**DATASET RECORDS:**

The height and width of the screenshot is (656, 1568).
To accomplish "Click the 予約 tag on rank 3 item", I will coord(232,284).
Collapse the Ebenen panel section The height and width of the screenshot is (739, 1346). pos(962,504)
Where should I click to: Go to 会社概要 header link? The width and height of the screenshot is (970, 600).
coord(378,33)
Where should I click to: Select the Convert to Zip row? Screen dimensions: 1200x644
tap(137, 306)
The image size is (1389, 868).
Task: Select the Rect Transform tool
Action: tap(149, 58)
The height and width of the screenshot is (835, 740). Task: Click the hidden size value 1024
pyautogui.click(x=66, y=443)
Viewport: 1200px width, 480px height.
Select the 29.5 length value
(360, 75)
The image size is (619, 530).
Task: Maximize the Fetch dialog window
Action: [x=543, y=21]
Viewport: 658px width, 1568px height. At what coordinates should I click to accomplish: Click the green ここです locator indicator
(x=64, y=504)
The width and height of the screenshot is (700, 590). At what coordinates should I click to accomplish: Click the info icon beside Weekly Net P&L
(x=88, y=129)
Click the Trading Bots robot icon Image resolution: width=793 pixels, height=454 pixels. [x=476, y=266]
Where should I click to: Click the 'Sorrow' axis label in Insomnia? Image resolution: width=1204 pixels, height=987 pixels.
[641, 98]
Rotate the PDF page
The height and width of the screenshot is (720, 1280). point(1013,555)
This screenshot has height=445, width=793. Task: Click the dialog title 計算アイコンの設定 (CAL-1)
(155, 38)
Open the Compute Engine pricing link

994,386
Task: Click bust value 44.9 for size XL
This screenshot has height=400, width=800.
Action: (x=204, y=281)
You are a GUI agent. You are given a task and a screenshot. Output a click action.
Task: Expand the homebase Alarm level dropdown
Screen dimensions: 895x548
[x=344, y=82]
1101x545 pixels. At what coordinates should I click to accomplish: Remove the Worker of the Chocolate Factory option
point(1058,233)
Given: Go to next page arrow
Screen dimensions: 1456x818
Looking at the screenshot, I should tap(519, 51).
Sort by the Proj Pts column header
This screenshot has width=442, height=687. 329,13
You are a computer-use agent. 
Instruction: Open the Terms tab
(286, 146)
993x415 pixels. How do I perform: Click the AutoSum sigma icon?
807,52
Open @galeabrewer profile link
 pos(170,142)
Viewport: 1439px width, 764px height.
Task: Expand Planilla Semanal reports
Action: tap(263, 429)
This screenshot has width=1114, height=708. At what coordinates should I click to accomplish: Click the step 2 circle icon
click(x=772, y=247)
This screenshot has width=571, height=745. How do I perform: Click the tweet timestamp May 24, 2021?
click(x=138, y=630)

**REQUIRED TASK:**
Copy out every entry above word for word, line by line, with nothing changed.

**OUTPUT FOR THIS TASK:**
The height and width of the screenshot is (656, 1568).
To accomplish "Click the 予約 tag on rank 3 item", I will coord(232,284).
Collapse the Ebenen panel section The height and width of the screenshot is (739, 1346). pos(962,504)
Where should I click to: Go to 会社概要 header link? The width and height of the screenshot is (970, 600).
coord(378,33)
Where should I click to: Select the Convert to Zip row? Screen dimensions: 1200x644
tap(137, 306)
The image size is (1389, 868).
Task: Select the Rect Transform tool
Action: tap(149, 58)
The height and width of the screenshot is (835, 740). Task: Click the hidden size value 1024
pyautogui.click(x=66, y=443)
Viewport: 1200px width, 480px height.
Select the 29.5 length value
(360, 75)
The image size is (619, 530).
Task: Maximize the Fetch dialog window
Action: [x=543, y=21]
Viewport: 658px width, 1568px height. At what coordinates should I click to accomplish: Click the green ここです locator indicator
(x=64, y=504)
The width and height of the screenshot is (700, 590). At what coordinates should I click to accomplish: Click the info icon beside Weekly Net P&L
(x=88, y=129)
Click the Trading Bots robot icon Image resolution: width=793 pixels, height=454 pixels. [x=476, y=266]
Where should I click to: Click the 'Sorrow' axis label in Insomnia? Image resolution: width=1204 pixels, height=987 pixels.
[641, 98]
Rotate the PDF page
The height and width of the screenshot is (720, 1280). point(1013,555)
This screenshot has height=445, width=793. Task: Click the dialog title 計算アイコンの設定 (CAL-1)
(155, 38)
Open the Compute Engine pricing link

994,386
Task: Click bust value 44.9 for size XL
This screenshot has height=400, width=800.
Action: (x=204, y=281)
You are a GUI agent. You are given a task and a screenshot. Output a click action.
Task: Expand the homebase Alarm level dropdown
Screen dimensions: 895x548
[x=344, y=82]
1101x545 pixels. At what coordinates should I click to accomplish: Remove the Worker of the Chocolate Factory option
point(1058,233)
Given: Go to next page arrow
Screen dimensions: 1456x818
Looking at the screenshot, I should tap(519, 51).
Sort by the Proj Pts column header
This screenshot has width=442, height=687. 329,13
You are a computer-use agent. 
Instruction: Open the Terms tab
(286, 146)
993x415 pixels. How do I perform: Click the AutoSum sigma icon?
807,52
Open @galeabrewer profile link
 pos(170,142)
Viewport: 1439px width, 764px height.
Task: Expand Planilla Semanal reports
Action: tap(263, 429)
This screenshot has width=1114, height=708. At what coordinates should I click to accomplish: Click the step 2 circle icon
click(x=772, y=247)
This screenshot has width=571, height=745. How do I perform: Click the tweet timestamp May 24, 2021?
click(x=138, y=630)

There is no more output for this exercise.